A Palestinian commission has accused Israeli prison authorities of preventing detainees of observing fasting “at the right time” during the holy fasting month of Ramadan.

In a statement released Saturday night, the Palestinian Commission of Detainees’ Affairs said authorities at the Ofer Prison in the occupied West Bank city of Ramallah refuse to alert detainees about the times of dawn and sunset prayers to allow prisoners to start and break their fast.

“Prisoners observe Ramadan without suhoor (a pre-dawn meal), while iftar (a fasting-breaking meal) turns into a long ordeal,” Khaled Mahajneh, a lawyer with the commission, told the official Voice of Palestine radio.

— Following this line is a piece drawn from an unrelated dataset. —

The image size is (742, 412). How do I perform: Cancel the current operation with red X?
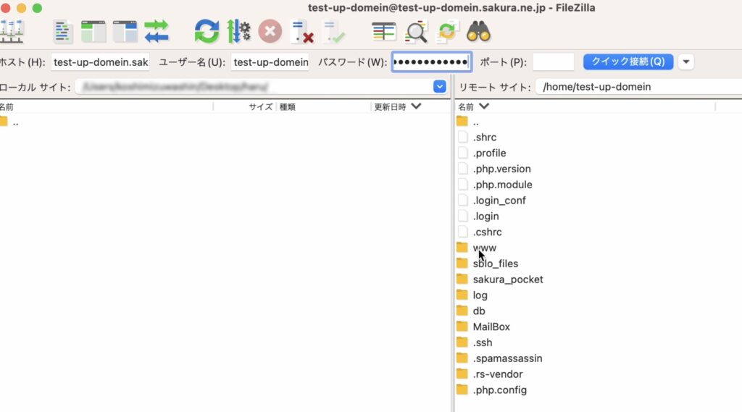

He said Palestinian detainees at Gilboa Prison in northern Israel were not alerted about the start of the fasting month of Ramadan, the holiest month in the Islamic lunar calendar.

Food scraps for iftar

He said one of the prisoners learned of the Ramadan start while attending an Israeli court session.

“For more than two years, Palestinian detainees are forced to eat only food scraps for iftar,” Mahajneh said.

"The occupation is trying to erase the joy of Palestinian prisoners of religious occasions, and deliberately makes the joy of their families incomplete and painful over the abuse and torture of their sons behind bars,” he added.

More than 9,300 Palestinians are currently held in Israeli prisons, including 350 children, and they face torture, starvation, and medical neglect that has led to the deaths of dozens, according to Palestinian and Israeli human rights organisations.